REQUIRED WORK —
Work out how many lines in the material below hold the word "computer". Write only the number.

RECORDED DATA —
"""

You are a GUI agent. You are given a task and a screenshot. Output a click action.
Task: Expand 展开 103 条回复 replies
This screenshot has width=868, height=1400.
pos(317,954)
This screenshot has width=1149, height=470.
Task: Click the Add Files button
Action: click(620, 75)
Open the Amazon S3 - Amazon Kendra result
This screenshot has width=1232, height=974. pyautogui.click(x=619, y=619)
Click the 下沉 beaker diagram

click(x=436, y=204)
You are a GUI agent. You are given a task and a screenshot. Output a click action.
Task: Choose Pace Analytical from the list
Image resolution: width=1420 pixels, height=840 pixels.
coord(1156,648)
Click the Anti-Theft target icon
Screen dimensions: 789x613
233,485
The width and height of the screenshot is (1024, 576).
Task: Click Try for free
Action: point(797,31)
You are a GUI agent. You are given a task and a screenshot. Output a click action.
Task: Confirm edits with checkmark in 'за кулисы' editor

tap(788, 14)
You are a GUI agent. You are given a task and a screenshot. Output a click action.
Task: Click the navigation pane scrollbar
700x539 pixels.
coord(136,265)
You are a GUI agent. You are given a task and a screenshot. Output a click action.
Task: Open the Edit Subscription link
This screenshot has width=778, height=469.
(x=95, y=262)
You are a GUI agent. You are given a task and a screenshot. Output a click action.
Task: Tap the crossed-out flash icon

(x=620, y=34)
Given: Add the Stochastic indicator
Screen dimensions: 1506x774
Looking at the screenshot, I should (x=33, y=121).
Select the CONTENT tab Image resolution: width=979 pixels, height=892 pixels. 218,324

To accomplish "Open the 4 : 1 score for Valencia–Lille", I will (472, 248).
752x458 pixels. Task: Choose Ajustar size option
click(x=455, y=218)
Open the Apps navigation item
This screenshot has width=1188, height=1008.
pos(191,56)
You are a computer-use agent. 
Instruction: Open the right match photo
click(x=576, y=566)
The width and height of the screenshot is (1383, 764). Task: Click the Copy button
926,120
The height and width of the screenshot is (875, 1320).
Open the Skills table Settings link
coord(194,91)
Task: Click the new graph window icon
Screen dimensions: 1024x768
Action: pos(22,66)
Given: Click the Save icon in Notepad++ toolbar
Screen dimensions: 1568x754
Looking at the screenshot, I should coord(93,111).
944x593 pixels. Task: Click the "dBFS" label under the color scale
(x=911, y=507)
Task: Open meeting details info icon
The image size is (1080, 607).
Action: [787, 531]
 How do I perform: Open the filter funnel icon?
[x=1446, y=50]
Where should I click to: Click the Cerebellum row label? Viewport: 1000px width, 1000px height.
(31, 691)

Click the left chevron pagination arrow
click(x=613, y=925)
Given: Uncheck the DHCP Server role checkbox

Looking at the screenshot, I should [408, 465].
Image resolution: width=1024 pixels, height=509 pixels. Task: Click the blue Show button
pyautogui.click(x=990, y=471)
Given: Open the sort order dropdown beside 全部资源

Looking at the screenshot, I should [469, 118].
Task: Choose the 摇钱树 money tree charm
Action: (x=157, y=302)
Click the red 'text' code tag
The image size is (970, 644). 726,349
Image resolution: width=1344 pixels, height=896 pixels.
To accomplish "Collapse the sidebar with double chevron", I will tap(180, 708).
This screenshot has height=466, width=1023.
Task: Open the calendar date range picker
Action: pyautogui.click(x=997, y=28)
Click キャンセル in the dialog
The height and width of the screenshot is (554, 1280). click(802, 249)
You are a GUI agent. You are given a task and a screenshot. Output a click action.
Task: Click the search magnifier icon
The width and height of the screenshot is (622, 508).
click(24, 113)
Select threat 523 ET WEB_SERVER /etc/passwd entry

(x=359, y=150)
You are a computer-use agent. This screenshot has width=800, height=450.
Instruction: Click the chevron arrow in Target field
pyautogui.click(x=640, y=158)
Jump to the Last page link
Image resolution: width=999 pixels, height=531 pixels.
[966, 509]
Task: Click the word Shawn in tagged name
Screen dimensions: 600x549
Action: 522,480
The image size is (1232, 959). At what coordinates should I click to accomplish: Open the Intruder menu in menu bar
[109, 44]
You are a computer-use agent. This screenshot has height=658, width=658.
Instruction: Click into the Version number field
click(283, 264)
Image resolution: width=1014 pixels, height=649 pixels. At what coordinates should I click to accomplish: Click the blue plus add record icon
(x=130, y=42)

"""

TASK RESPONSE —
3